Kristen Clarke, President Joe Biden's nominee for assistant attorney general for the U.S. Department of Justice's Civil Rights Division, has become a major target of far-right politicians and pundits — who are slamming her over a 1994 controversy dating back to her days as president of the Black Student Union at Harvard University and mischaracterizing the events of 27 years ago.
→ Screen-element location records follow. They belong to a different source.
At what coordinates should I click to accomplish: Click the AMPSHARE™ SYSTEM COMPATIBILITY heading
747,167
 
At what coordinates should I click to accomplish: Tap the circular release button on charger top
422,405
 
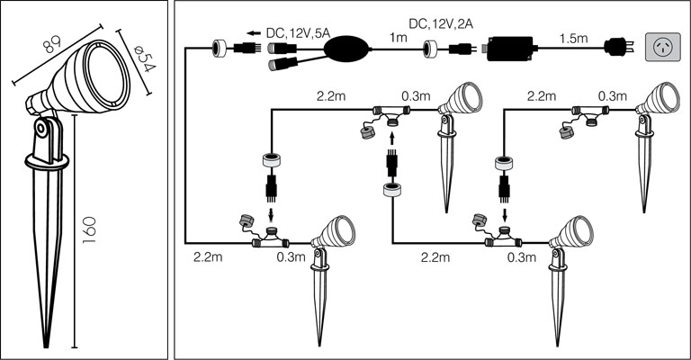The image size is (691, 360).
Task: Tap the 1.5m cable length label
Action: tap(573, 40)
And Clarke is vigorously defended in recent articles by former U.S. District Judge Shira Scheindlin and the New York Times' Farah Stockman.
Clarke was only 19 when, in 1994, the late Wellesley College professor Tony Martin offered to speak at Harvard — and Clarke accepted his invitation, unaware that he had recently written an anti-Semitic book titled "The Jewish Onslaught." Clarke never expressed any sympathy for Martin's views, and according to conservative Washington Post columnist Jennifer Rubin — another Clarke defender — she was happy to meet with Jewish student leaders on campus and discuss their concerns about anti-Semitism.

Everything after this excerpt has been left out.